Short exercise →
In the lines from the one containing "Screen dimensions: 958x774" through the end of the lines, swap "screenshot" for "screen capture" and leave everything else unchanged. Give only those lines, without the pictures.
☆ ☆ ☆ ☆ ☆
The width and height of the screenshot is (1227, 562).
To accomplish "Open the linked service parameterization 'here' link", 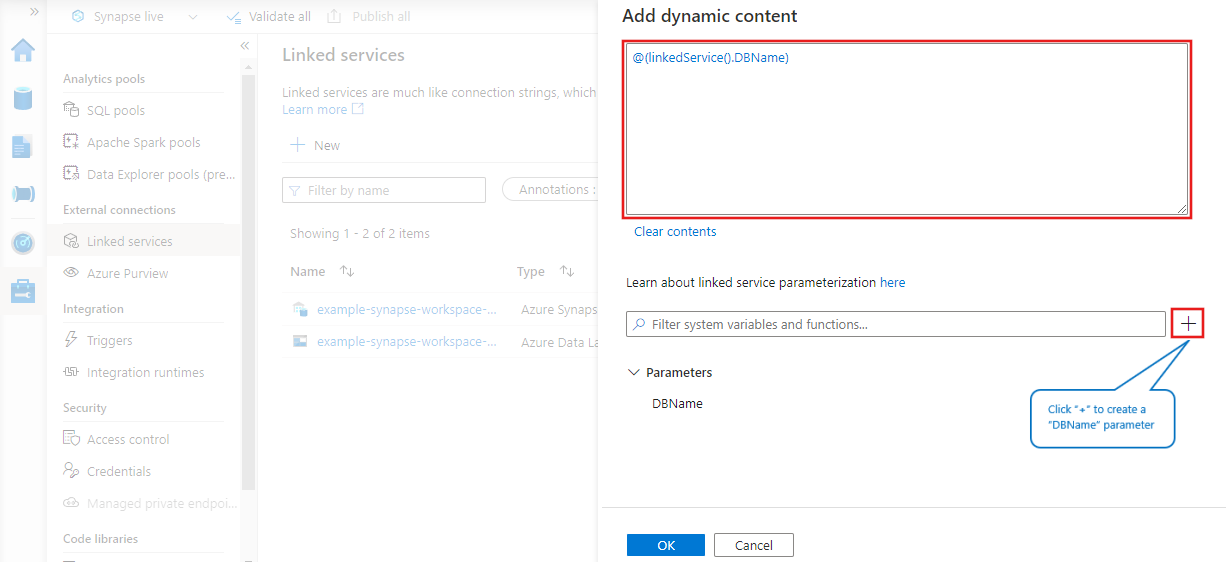I will click(x=892, y=283).
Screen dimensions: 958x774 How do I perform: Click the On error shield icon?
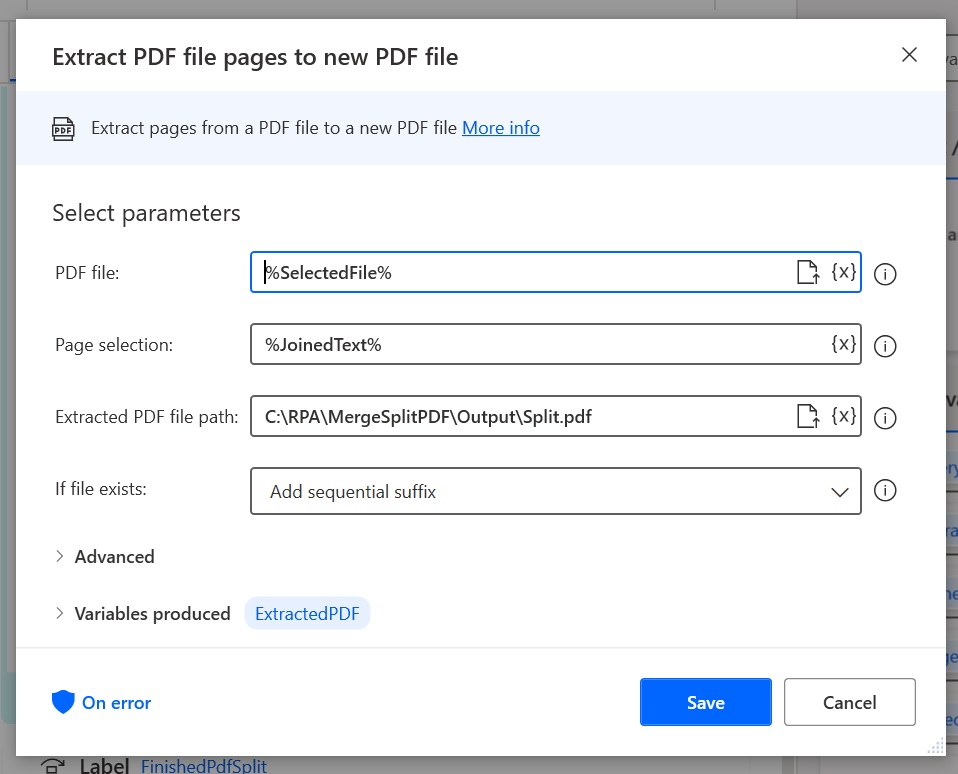63,702
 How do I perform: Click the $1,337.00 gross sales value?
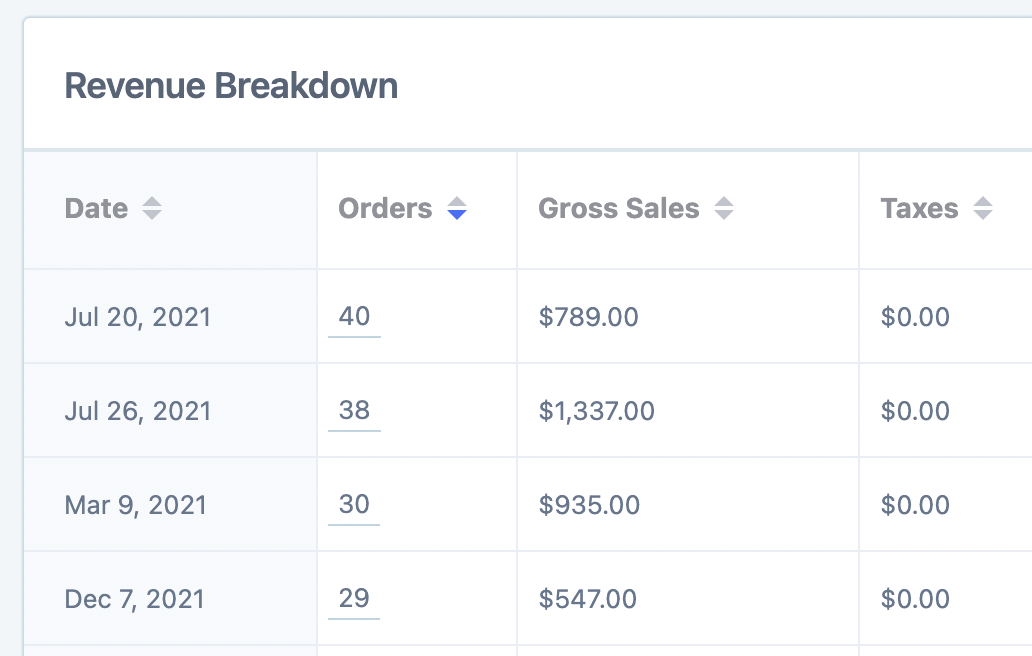(596, 410)
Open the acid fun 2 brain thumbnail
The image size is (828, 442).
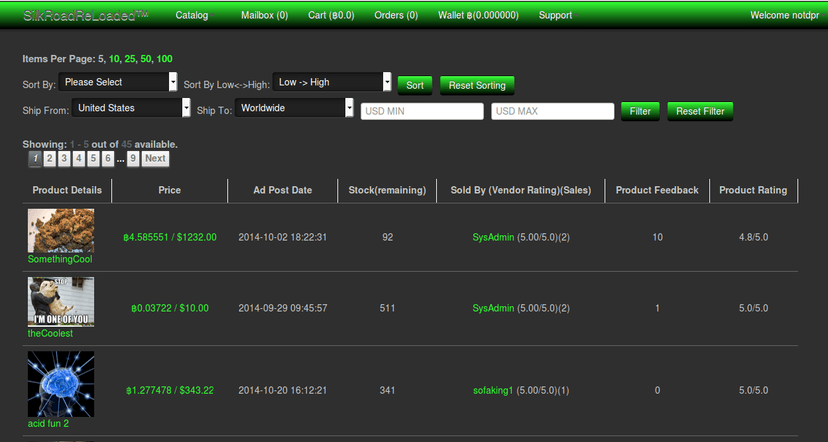tap(61, 384)
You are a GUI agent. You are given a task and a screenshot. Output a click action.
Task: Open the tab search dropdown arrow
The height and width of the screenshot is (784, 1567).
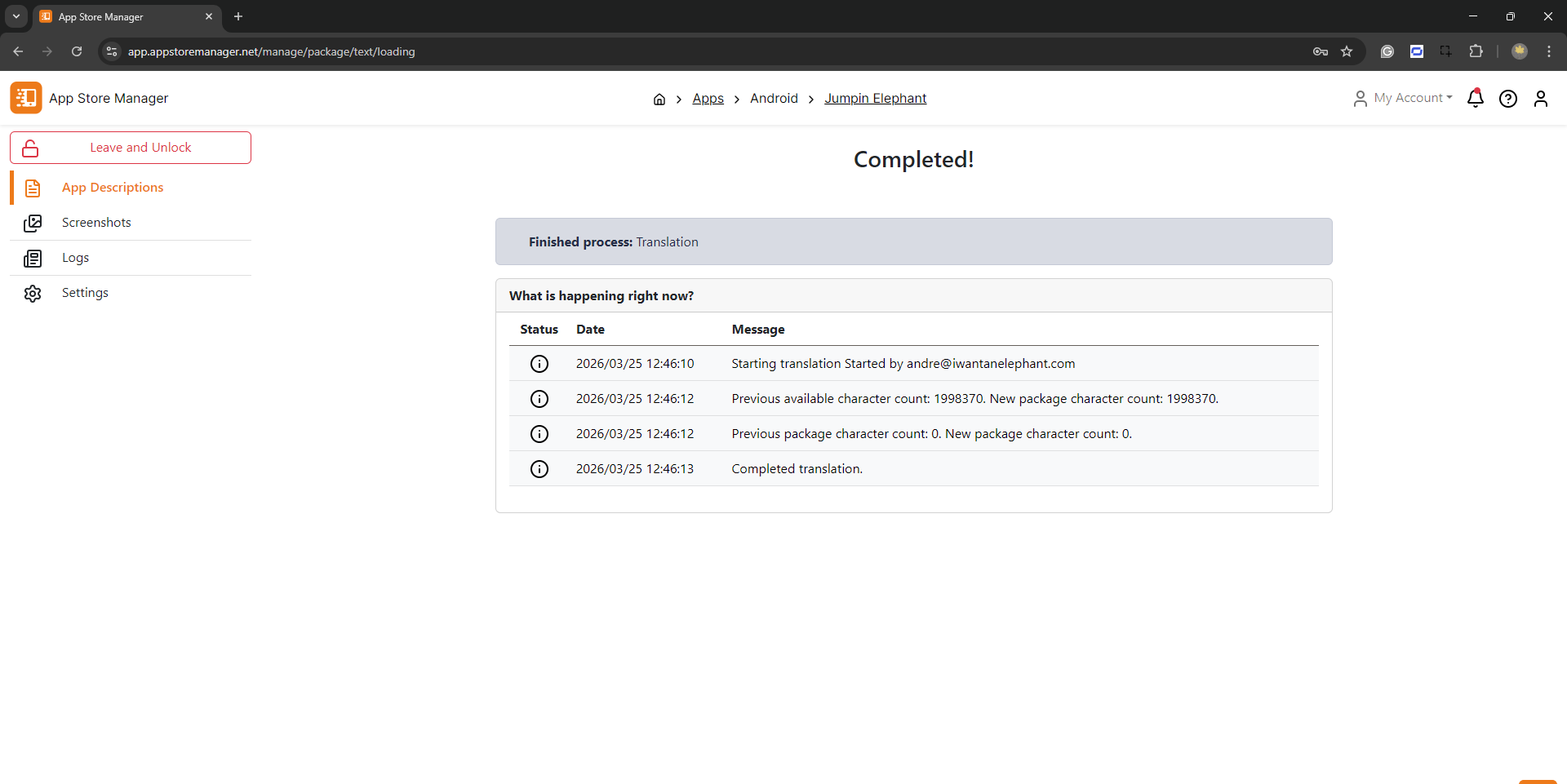coord(16,16)
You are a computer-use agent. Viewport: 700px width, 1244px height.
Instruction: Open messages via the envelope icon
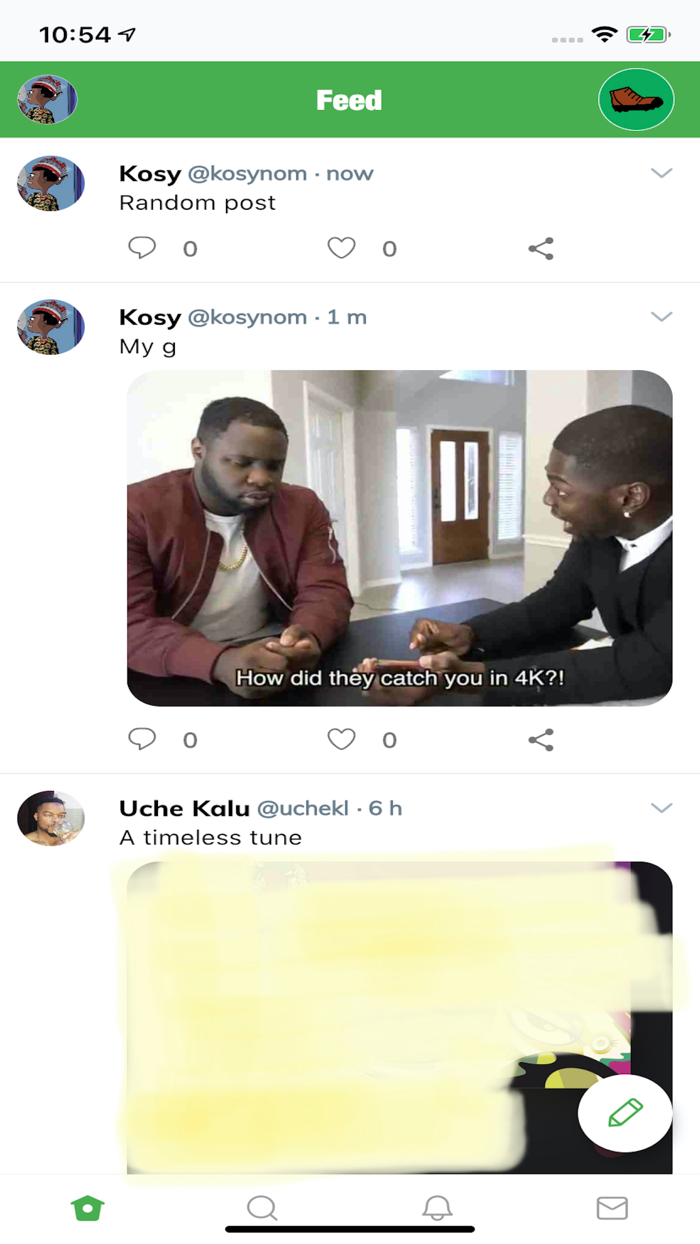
☆ ☆ ☆ ☆ ☆
Answer to the exercise →
Screen dimensions: 958x774 How do I perform: Click the On error shield icon?
63,702
 How do I perform: Click the $1,337.00 gross sales value?
(596, 410)
Open the acid fun 2 brain thumbnail
The image size is (828, 442).
tap(61, 384)
You are a GUI agent. You are given a task and a screen capture. Output a click action.
Task: Open the tab search dropdown arrow
The height and width of the screen capture is (784, 1567).
coord(16,16)
You are a computer-use agent. Viewport: 700px width, 1244px height.
Instruction: Open messages via the envelope icon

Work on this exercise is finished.